• _TASK DESCRIPTION_
Report, as a single number, how many lines of the records contain the word "Given".

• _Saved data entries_
__________________________________________________

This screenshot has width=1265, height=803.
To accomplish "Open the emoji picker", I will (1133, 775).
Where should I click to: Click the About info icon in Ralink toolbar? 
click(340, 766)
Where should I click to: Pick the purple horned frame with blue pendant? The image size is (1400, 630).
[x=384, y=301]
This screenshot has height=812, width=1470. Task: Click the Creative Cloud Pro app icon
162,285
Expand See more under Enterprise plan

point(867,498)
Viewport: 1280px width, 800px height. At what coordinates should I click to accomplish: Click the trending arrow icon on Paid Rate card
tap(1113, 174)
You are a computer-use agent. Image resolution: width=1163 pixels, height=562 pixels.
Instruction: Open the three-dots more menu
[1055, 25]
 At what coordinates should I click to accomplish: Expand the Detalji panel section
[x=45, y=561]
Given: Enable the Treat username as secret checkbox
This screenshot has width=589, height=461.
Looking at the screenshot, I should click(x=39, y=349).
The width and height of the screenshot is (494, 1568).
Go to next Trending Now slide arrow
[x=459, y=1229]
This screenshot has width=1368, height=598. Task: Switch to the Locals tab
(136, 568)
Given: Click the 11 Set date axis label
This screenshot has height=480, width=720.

__________________________________________________

• _SOLVED EXERCISE_
2